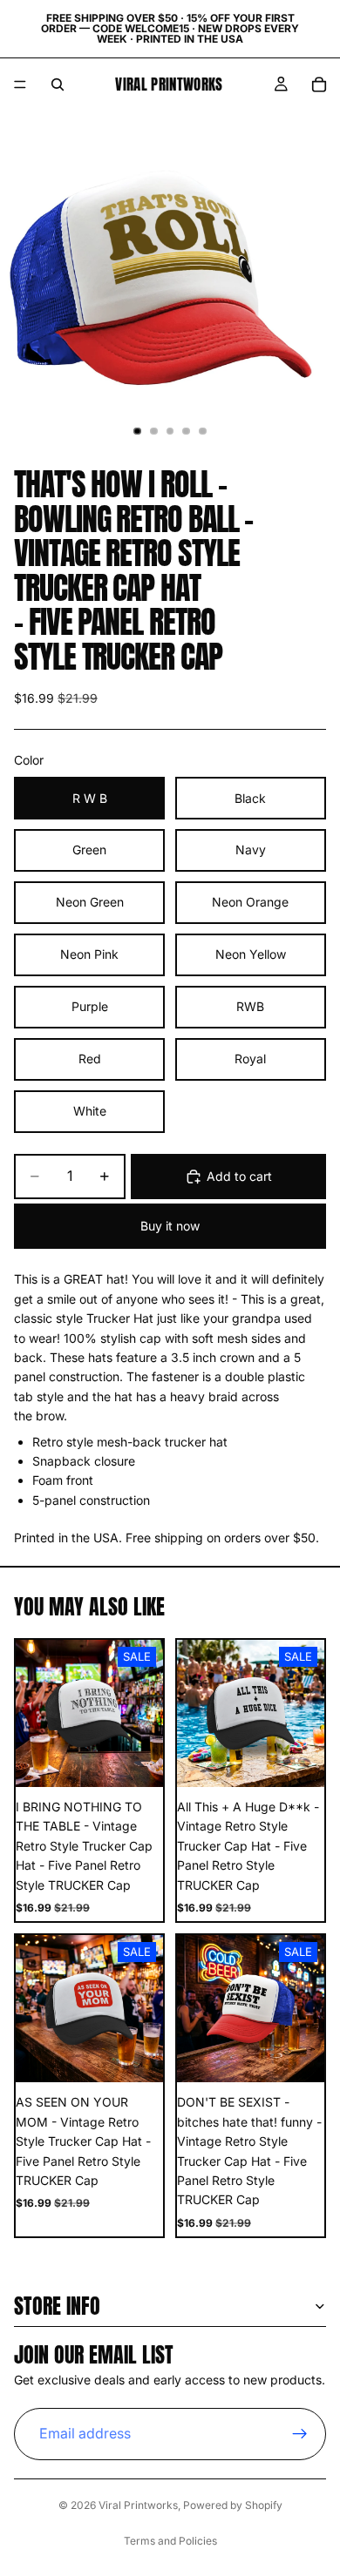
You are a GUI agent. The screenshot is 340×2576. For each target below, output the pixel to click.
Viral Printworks (138, 2505)
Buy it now (170, 1225)
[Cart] (319, 84)
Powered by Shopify (232, 2505)
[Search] (57, 84)
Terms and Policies (170, 2540)
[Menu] (20, 84)
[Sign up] (300, 2434)
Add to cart (239, 1176)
============================================================
→ **TO DO**: Transcribe the listing word for word, but keep its pictures out of the copy.

→ **YOUR SOLUTION**:
You are a GUI agent. The screenshot is 340×2576. For each target below, output the pixel to click.
Viral Printworks (138, 2505)
Buy it now (170, 1225)
[Cart] (319, 84)
Powered by Shopify (232, 2505)
[Search] (57, 84)
Terms and Policies (170, 2540)
[Menu] (20, 84)
[Sign up] (300, 2434)
Add to cart (239, 1176)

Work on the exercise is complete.